Zwischen 10 und 20% der Frauen [3] erleiden nach der Geburt eine postpartale Depression – umgangssprachlich bisweilen als postnatale oder Wochenbettdepression bezeichnet. Auch Väter können davon betroffen sein [4]. Davon zu unterscheiden ist der «Baby-Blues», der meist nur kurz dauert und als normale Reaktion auf hormonelle Veränderungen gilt. Die postpartale Depression hingegen ist eine ernste Erkrankung, welche die Gesundheit der Mutter beziehungsweise des Vaters, des Kindes und auch ihre Beziehung gefährdet. Die Depression beginnt meist nach der Geburt, kann aber auch bereits in späten Stadien der Schwangerschaft auftreten.

«Bei der Behandlung wurden bisher vor allem herkömmliche Antidepressiva wie selektive Serotonin-Wiederaufnahmehemmer verwendet», sagt Surbek. Zudem stand ein anderer Wirkstoff von Sage Therapeutics seit 2019 in der Form einer intravenösen und damit stationären Behandlung zur Verfügung – allerdings nicht in der Schweiz.

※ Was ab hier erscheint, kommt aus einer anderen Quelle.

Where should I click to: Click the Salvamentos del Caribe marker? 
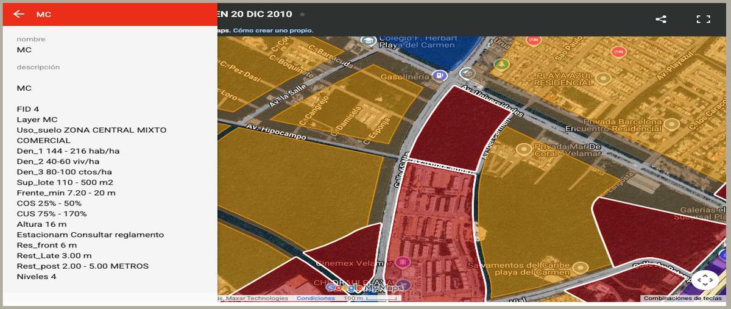581,267

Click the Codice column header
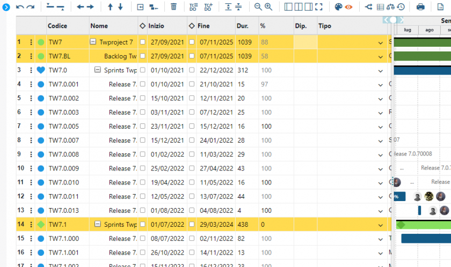(57, 26)
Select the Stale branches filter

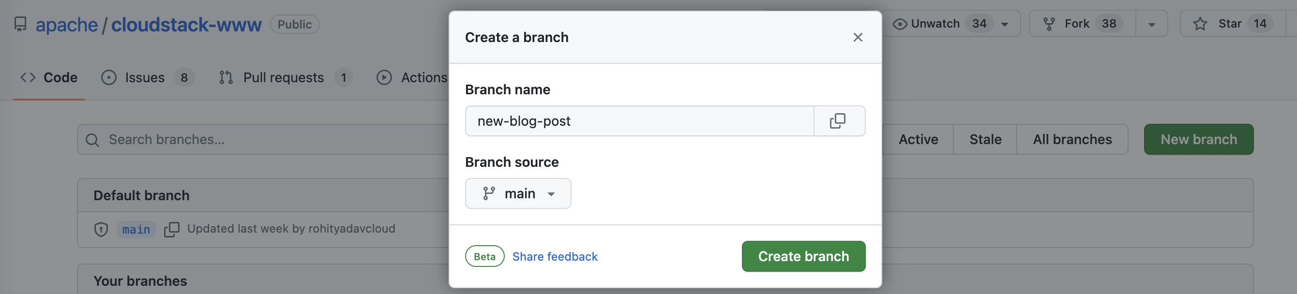tap(985, 139)
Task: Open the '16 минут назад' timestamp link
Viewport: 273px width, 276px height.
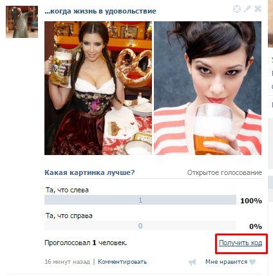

Für Surbek liegen die Vorteile von Zurzuvae in Pillenform auf der Hand: «Einerseits ist damit auch eine ambulante Behandlung möglich. Zudem wirkt das neue Medikament im Vergleich zu herkömmlichen Antidepressiva deutlich schneller – bereits nach wenigen Tagen.» Die Wirkung soll dabei mindestens vier Wochen anhalten – das Medikament wird zwei Wochen lang täglich eingenommen.

Mit Psychotherapie kombinieren

Allerdings gilt es gewisse Einschränkungen zu beachten. So darf Zurzuvae nicht während der Schwangerschaft verschrieben werden. Stillen ist während der Behandlung nicht möglich. Und auch das neue Medikament wird wie herkömmliche Antidepressiva nicht bei allen Patientinnen wirksam sein, wie die Psychiaterin Katherine Wisner von der Northwestern University Feinberg School of Medicine in einem Kommentar in den JAMA Medical News zitiert wird [5]. Selektive Serotonin-Wiederaufnahmehemmer und Zurzuvae seien bisher nicht in einem direkten Vergleich untersucht worden. Wisner rechnet bei beiden Medikamenten mit einem Ansprechen von rund 60% der Patientinnen.

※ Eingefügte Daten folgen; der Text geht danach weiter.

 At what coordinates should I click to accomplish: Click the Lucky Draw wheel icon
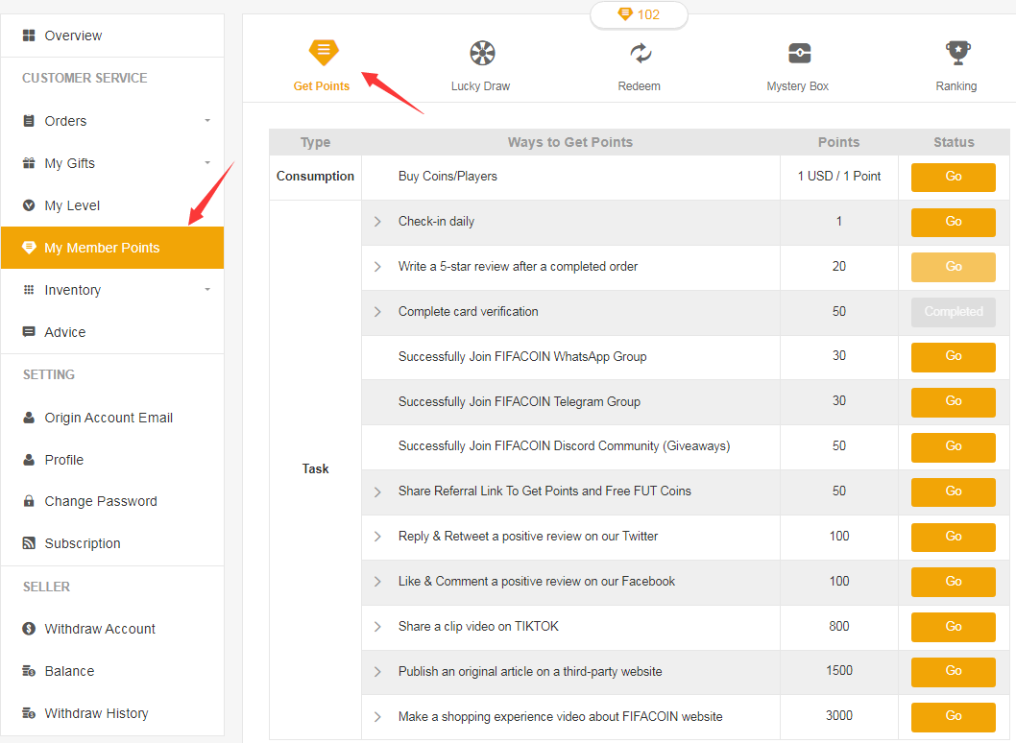481,54

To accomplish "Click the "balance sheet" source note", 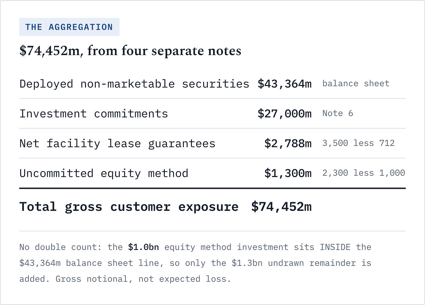I will coord(356,84).
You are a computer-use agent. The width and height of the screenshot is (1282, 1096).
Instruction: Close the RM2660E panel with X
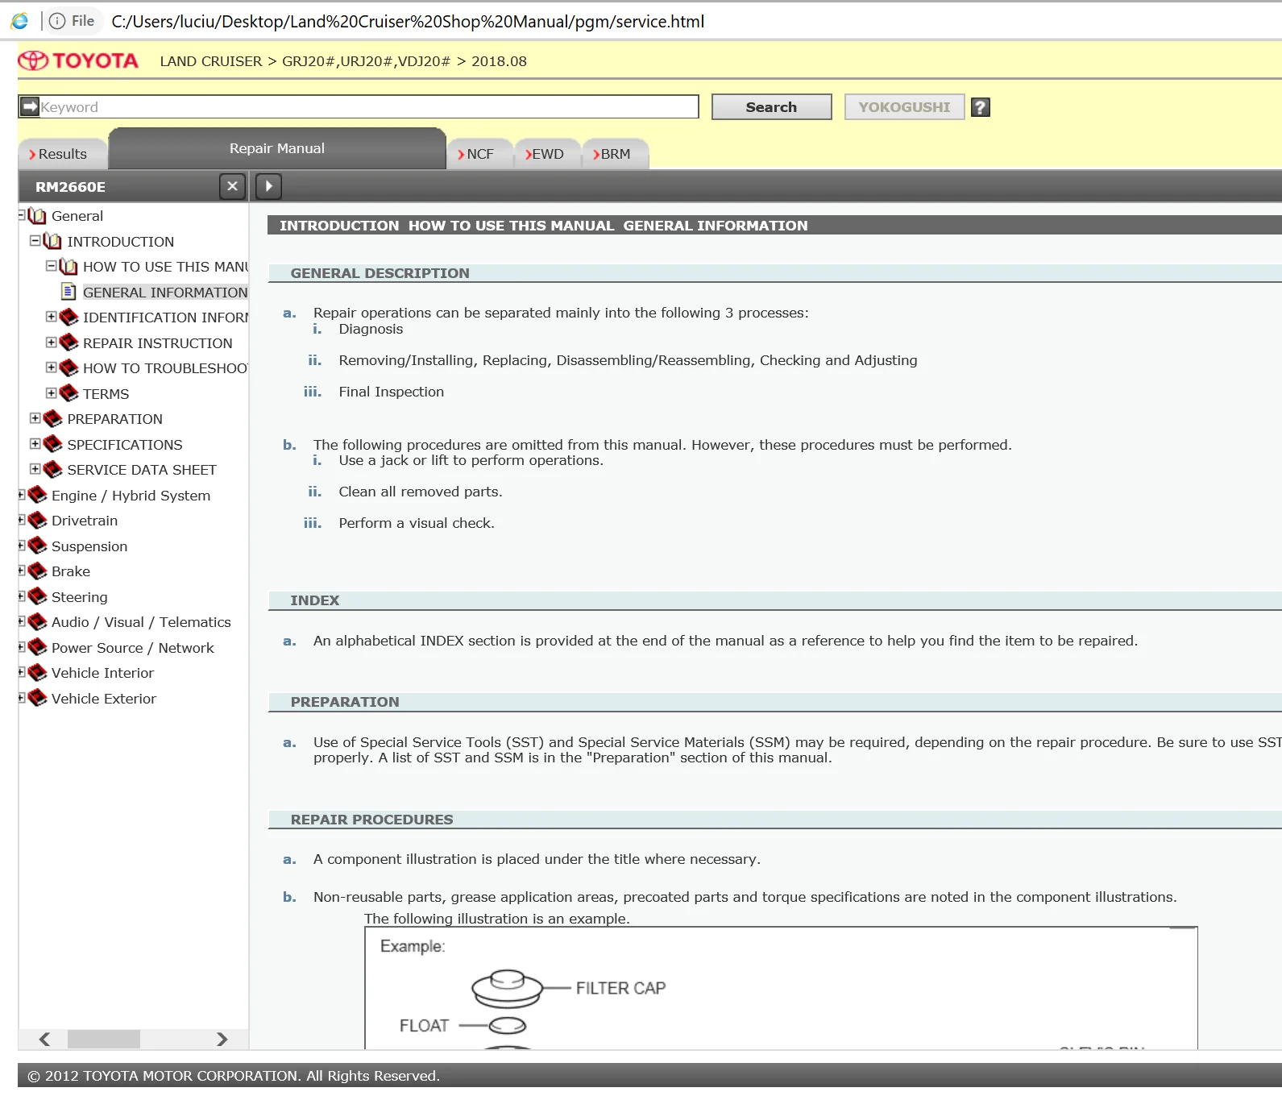(x=232, y=186)
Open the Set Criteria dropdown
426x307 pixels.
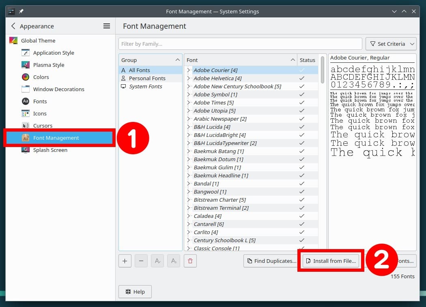pyautogui.click(x=391, y=44)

Noch unklar ist bei Zurzuvae auch die langfristige Wirksamkeit. Zudem hat die neue Behandlungsoption Nebenwirkungen – zu den häufigsten gehören unter anderem Schläfrigkeit, Schwindel und Erkältungen. Für den Gynäkologen Daniel Surbek ist zudem klar: «Jede medikamentöse Behandlung der postpartalen Depression sollte immer einhergehen mit einer psychiatrisch-psychologischen Therapie.»

Zu oft ein stilles Leiden

Für Sage Therapeutics war die Zulassung von Zurzuvae durch die FDA nicht nur ein Freudentag. Man zeigte sich zugleich «sehr enttäuscht» [2], dass das Medikament nicht auch für die Behandlung von schweren Depressionen allgemein zugelassen wurde. Die FDA befand die Evidenzlage als zu dünn. Die nächsten Schritte von Sage diesbezüglich stehen noch aus.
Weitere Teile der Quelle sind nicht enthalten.